### PAGE:
The Shirts and the Ties Make the Officers

January 28, 1994|BETTY GOODWIN

The Series: "NYPD Blue," airs Tuesdays at 10 p.m. on ABC.

The Setup: Steady police detective John Kelly (David Caruso) and his crusty mentor, Andy Sipowicz (Dennis Franz, pictured with Caruso) star in a cinema verite drama that warns viewers about its sexual content and raw language.

Costume Designer: Brad Loman, who also designs costumes for "L.A. Law." His previous credits include the TV series "Civil Wars," the miniseries "L.B.J." and "Robert Kennedy," and the movies "Passenger 57" and "Navy SEALs."

The Look: There's little doubt that the guys at the precinct dress a few cuts above the way real cops do (although not as preposterously chic as Sean Connery's custom Armani-ized LAPD detective in last summer's "Rising Sun"). But their suits and oxford-cloth shirts of uncomplicated line, color and pattern help set the television noir mood, especially against the vivid blue precinct office walls.

Then, just as you're about to be lulled into a tonal blue-gray-brown fog, the camera jumps to Donna Abandando (Gail O'Grady), a busty sweater girl whose idea of fashion hasn't changed since "Dynasty" was on the air, or Detective James Martinez (Nicholas Turturro), whose loud, tacky ties have street written all over them.

Trivia: There is a strong identification of character through shirts and ties. Kelly, for instance, rarely wavers from practical, American button-down oxford shirts and rep ties. No matter the temperature, Sipowicz is hopelessly stuck in short sleeves and too-wide ties. The appropriately named Lt. Arthur Fancy (James McDaniel), the precinct peacock, preens in tab-color shirts and expensive ties.

Hit: Donna, a novel vision--platinum, roller-curled hair courtesy of Marilyn Monroe and beaded, Angora sweaters courtesy of Linda Evans.

Good Hair Day: Not since Lucille Ball has there been a head of red as exceptional as Kelly's. The shade of orange juice, his close-trimmed do is said to be completely natural. "It's quite wonderful to work with," Loman says. "I haven't found a color he can't wear."

We Could Live Without: With her chin-length bob and closetful of man-tailored silk shirts and suits, Kelly's ex-wife, Laura (Sherry Stringfield), an assistant district attorney, looks too expensive for this crowd.

Hemline Watch: Just above the knee for attorneys Laura and Sylvia Costas (Sharon Lawrence); lower thigh for Donna.

Quoted: "I said to the producer, 'How much does Kelly make a year and how much of that does he spend on clothes?' " He budgeted $32 to $42 for shirts and $300 to $450 for suits.

Sources: Many of Kelly's suits sport the Hertling or Nordstrom label. Fancy wears some by Joseph Abboud. Men's shirts are mostly from Nordstrom. Donna's sweaters are by Christine. Laura's clothes are mostly by Calvin Klein.

### EXCERPTED RECORDS:
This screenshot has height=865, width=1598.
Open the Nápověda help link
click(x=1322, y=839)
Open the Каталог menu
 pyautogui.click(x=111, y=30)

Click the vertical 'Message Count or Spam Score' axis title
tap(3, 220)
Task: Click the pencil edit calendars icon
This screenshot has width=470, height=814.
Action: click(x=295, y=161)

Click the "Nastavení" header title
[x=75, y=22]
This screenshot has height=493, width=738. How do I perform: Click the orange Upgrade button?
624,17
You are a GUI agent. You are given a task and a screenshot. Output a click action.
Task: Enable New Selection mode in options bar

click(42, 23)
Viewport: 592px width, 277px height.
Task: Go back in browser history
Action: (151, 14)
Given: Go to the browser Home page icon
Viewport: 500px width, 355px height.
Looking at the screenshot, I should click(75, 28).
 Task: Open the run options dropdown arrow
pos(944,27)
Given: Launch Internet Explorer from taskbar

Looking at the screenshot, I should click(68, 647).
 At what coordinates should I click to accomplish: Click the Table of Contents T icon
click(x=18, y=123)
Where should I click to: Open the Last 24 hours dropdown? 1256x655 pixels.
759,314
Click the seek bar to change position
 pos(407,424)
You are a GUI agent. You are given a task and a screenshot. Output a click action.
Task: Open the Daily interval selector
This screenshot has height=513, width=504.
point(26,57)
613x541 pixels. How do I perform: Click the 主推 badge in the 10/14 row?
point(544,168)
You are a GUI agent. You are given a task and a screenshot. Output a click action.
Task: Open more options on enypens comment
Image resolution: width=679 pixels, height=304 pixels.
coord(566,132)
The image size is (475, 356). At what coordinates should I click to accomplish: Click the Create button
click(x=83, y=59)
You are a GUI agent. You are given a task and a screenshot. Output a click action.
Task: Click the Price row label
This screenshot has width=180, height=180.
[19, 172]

### WRITTEN REQUEST 1:
Summarize the NYPD Blue costume article in two sentences.
### WRITTEN REQUEST 2:
In the rows, turn the stretch from the line containing "Click the vertical" through the line containing "Action: (151, 14)" into a Markdown table with the columns Row and Line. Number each line and leave out blank lines.

### SOLUTION 1:
Costume designer Brad Loman dresses the detectives of "NYPD Blue" in suits and oxford-cloth shirts of uncomplicated line, color and pattern, which help set the show's television noir mood. Characters are strongly identified through their shirts and ties, and Donna Abandando's "Dynasty"-era style and Detective James Martinez's loud, tacky ties break up the muted blue-gray-brown tones.

### SOLUTION 2:
| Row | Line |
|---|---|
| 1 | Click the vertical 'Message Count or Spam Score' axis title |
| 2 | tap(3, 220) |
| 3 | Task: Click the pencil edit calendars icon |
| 4 | This screenshot has width=470, height=814. |
| 5 | Action: click(x=295, y=161) |
| 6 | Click the "Nastavení" header title |
| 7 | [x=75, y=22] |
| 8 | This screenshot has height=493, width=738. How do I perform: Click the orange Upgrade button? |
| 9 | 624,17 |
| 10 | You are a GUI agent. You are given a task and a screenshot. Output a click action. |
| 11 | Task: Enable New Selection mode in options bar |
| 12 | click(42, 23) |
| 13 | Viewport: 592px width, 277px height. |
| 14 | Task: Go back in browser history |
| 15 | Action: (151, 14) |